### [Stated goal 1]
Summarize the article about Anne Bailey in two sentences.
### [Stated goal 2]
According to the article about Anne Bailey, where did Anne hide from the Shawnee warriors who chased her?

Won't You Come Home, Anne Bailey?

A fearless pioneer woman risked her life

as a Revolutionary War scout

Anne Bailey raced her horse across the jagged rocks of the Allegheny Mountains on a journey between Charleston, West

Virginia, and Lewisburg, Virginia. She had made this journey safely many times before, delivering food and supplies to pioneer settlers along the way. But on

this particular trip, Anne was not so fortunate. She came face-to-face with a band of Shawnee warriors who chased her across the treacherous landscape. Anne

rode like a woman possessed, but her pursuers were undaunted. Just as they were about to overtake her, Anne jumped from her horse and escaped into the

underbrush, hiding in a hollow sycamore log.

The Shawnee made a thorough search of the area but were unable to locate the elusive Anne. They stopped

to rest on the same log in which Anne was tucked away, then returned to their camp, taking Anne's horse with them. Later that evening, protected by

darkness, she crawled from the underbrush and followed the Shawnee's trail. Quickly stealing into their camp, Anne found her horse, sprang onto his back,

and made her escape. As she rode away, she let out a defiant whoop and continued on to Charleston.

Native Americans and pioneer settlers spun such

stories of “Mad” Anne Bailey, a short, stout, whiskey-loving woman who swung a tomahawk and chewed tobacco. After a career as a Revolutionary War scout, Anne

spent the latter part of her life roaming the frontier between Gallipolis, Ohio, and Charleston. As her age increased, so did her eccentricities, and she

became known throughout the area a “Mad” Anne, though no one dared say so in her presence.

But Vicky Trotter, Anne's great-great-great-great

granddaughter, does not believe her unusual behavior was a sign of insanity. “I think it was more of her personality and what she went through,” says Vicky.

“You had to be strong to survive.”

Vicky, who lives in Ashville, Ohio, has worked for years researching her family history with her father, Carl

Trotter, also of Ashville. Through their research, they have discovered a great deal about the life of Anne Bailey, most of which is based on stories passed

down through the generations. These stories have grown and taken shape for nearly 200 years.

(Records from a pointing dataset)
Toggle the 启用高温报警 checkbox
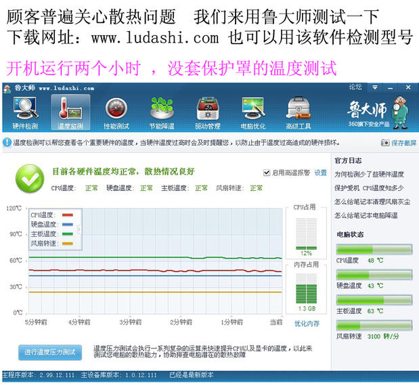 (x=267, y=173)
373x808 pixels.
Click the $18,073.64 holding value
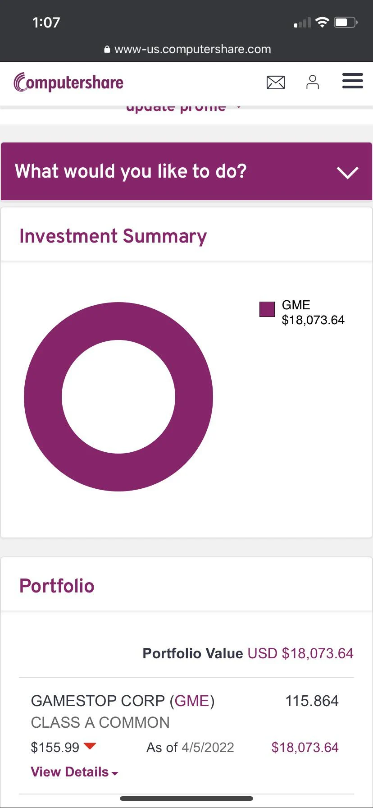pos(305,747)
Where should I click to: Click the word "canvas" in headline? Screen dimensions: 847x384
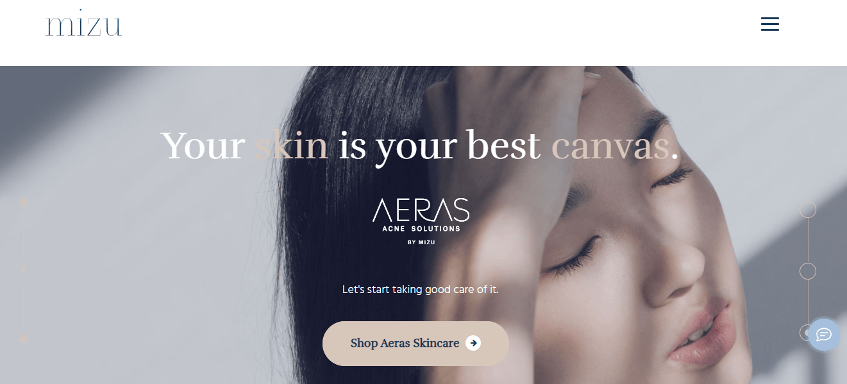pyautogui.click(x=610, y=146)
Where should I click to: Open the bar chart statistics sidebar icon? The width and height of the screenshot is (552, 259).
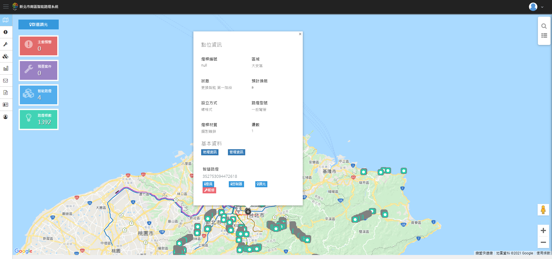5,69
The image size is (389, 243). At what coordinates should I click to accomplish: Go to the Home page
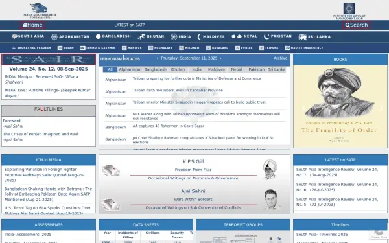(32, 25)
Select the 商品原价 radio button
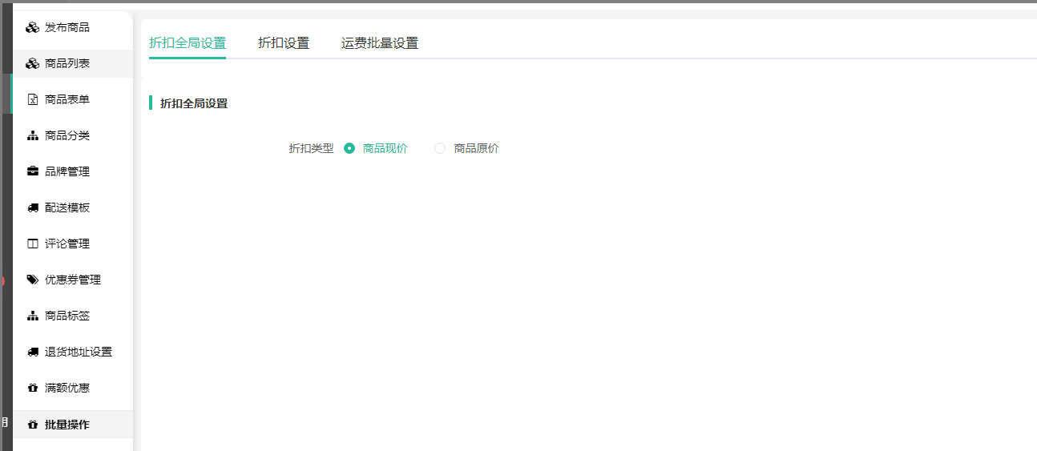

### [Complete answer 1]
Anne Bailey, a Revolutionary War scout who delivered food and supplies to pioneer settlers, once escaped a band of Shawnee warriors by hiding in a hollow sycamore log and later took her horse back from their camp. Known as "Mad" Anne for her eccentricities, she is remembered through family stories researched by her descendant Vicky Trotter, who believes her behavior came from her personality and what she went through rather than from insanity.

### [Complete answer 2]
She hid in a hollow sycamore log.